Vitiligo is a medical condition, but it won’t kill you, it doesn’t hurt, and though its spread is completely unpredictable, its effects are mainly aesthetic. It is, however, associated with other autoimmune diseases: “Up to 20 to 30 percent of people can also have thyroid disease,” Elbuluk says. So far, vitiligo is my only condition, but I make sure my health practitioner regularly screens for anything else that may pop up.
The real toll of vitiligo is on mental health. “It can have really profound psychological and emotional effects on people—their self-esteem, their self-confidence—and I have found this to be true across skin colors,” Elbuluk says. “A lot of people don’t feel comfortable with their vitiligo being visible or known to the world.”
That’s how I was feeling when I decided to try to regain some pigmentation. It hadn’t been a priority when I’d been holed up at home, but once the world opened up again, easing back into socializing with totally different skin—fielding side-eye from strangers and lots of questions from kids (my preference!)—was an emotional struggle. By this time, I had vitiligo on every part of my body—splotches on my face, neck, and chest; random spots on my back and belly, “confetti” sprinkles on my thighs; and tie-dye-like patterns on my lower legs.
My derm started me on a topical cream for my face and arms, a supplement regimen (vitamins D, C, and E, plus alpha lipoic acid, an antioxidant), and light therapy two times a week, which had me driving to a treatment center in downtown L.A. and standing naked in what looks like an old-school tanning booth to get zapped with a particular UV light known to stimulate pigmentation. Within a few months, I started getting freckles on my arms, and those freckles slowly expanded until most of the white patches on my arms and hands had filled in. And then? I stopped light therapy. It just wasn’t worth it. I’d gotten used to my splotchy skin and people’s reactions to it. Plus getting to appointments was a royal pain in the ass, and the copayments were adding up.

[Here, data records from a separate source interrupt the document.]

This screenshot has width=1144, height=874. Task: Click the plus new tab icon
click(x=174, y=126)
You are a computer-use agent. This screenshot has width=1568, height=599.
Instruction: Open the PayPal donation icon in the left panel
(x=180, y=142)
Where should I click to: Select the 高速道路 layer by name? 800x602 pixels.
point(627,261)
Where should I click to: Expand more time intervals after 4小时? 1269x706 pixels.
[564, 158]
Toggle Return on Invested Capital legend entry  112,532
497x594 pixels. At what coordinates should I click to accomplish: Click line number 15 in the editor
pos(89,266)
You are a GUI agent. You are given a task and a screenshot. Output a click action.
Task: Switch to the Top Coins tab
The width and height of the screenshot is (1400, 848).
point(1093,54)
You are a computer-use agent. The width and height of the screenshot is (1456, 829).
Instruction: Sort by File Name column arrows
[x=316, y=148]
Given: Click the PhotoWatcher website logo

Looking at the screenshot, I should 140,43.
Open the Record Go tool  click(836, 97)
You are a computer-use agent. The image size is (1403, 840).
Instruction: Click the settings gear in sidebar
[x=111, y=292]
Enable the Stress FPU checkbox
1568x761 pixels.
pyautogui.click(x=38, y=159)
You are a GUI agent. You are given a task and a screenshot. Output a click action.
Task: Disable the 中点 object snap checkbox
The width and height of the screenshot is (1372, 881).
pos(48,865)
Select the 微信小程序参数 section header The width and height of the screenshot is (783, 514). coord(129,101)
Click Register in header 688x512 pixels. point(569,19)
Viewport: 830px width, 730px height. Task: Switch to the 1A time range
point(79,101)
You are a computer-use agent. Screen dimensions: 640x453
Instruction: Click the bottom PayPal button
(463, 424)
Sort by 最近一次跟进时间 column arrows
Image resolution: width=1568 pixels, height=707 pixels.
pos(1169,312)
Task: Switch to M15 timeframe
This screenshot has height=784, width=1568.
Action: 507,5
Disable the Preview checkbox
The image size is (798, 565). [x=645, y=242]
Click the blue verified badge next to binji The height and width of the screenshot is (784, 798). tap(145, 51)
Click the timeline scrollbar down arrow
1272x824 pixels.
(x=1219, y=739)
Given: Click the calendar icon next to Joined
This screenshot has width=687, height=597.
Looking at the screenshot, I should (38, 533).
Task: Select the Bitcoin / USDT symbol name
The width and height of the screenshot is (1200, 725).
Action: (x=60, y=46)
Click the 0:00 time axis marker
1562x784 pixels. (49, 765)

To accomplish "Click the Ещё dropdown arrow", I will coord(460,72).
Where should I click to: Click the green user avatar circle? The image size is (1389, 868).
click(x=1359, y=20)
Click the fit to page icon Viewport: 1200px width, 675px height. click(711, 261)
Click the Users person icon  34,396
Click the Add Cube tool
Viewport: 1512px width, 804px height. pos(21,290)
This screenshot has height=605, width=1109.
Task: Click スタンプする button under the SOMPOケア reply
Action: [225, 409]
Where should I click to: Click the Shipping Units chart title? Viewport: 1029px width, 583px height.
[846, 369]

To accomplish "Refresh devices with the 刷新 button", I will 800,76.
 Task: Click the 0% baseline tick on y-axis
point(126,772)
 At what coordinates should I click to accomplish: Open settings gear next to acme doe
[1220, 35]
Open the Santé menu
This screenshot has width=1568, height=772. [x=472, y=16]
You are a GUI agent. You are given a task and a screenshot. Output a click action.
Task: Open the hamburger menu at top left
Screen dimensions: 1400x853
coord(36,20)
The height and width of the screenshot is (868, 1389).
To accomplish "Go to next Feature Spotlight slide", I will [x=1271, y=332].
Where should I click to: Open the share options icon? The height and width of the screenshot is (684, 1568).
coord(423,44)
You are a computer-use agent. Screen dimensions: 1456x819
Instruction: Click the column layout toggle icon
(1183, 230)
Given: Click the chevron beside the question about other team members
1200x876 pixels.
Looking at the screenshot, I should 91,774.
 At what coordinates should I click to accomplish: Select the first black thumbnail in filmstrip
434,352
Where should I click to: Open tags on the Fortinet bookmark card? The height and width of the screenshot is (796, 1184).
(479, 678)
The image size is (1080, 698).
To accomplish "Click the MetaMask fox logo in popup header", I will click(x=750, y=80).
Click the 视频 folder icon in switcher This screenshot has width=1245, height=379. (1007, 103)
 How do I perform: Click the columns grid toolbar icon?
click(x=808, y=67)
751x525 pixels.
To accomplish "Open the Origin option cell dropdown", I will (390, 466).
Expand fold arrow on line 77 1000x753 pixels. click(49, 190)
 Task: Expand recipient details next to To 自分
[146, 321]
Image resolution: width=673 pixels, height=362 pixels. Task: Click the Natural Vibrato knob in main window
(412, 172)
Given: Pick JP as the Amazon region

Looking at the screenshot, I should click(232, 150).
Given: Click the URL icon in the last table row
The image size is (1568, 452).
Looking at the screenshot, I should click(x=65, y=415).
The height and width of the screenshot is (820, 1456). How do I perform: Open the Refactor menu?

I decided to put that energy into enjoying my body no matter what it looked like.
What about the mental impact?
Elbuluk often recommends speaking with a psychologist for support, or a psychiatrist, especially for patients with depression or anxiety. “Local groups can be really powerful for people with vitiligo and for families, especially parents of children with vitiligo,” she says. She’s a board member of the Global Vitiligo Foundation, an organization for medical practitioners and those living with vitiligo alike. They host an annual symposium, offer an online community, and have a searchable database of local support groups.
For me, the body positivity movement helped shift my attitude toward acceptance. They don’t have vitiligo, but size and disability activists like Virgie Tovar and Ruella-Maria Matson remind me how good inclusivity feels, and to give myself that grace as well. Plus, as a near lifelong feminist, I’ve had a lot of practice in reclaiming my body and unsubscribing from the impossible beauty standards of a patriarchal society. I still take vitamins, which are good for my health in general. I also manage my stress the best I can, but there’s always a new white spot to contend with. Turns out celebrating them feels way better than constantly trying to overcome them.
Representation helps more than anything. Seeing Winnie Harlow on the runway or the cover of a magazine makes my heart sing. In 2020, Mattel released a Barbie with vitiligo, and every time I spy a skin-dappled model in an ad or a fashion spread or in the photos of an online shop I love, I relish the normalization. The Instagram account @vitiligo.beauty is also a salve when self-consciousness creeps in. These days, thankfully, that’s a rare occurrence. It took a few years, but I’ve managed to go from just living with vitiligo to actually loving it, because these spots have only strengthened my steadfast sense of self.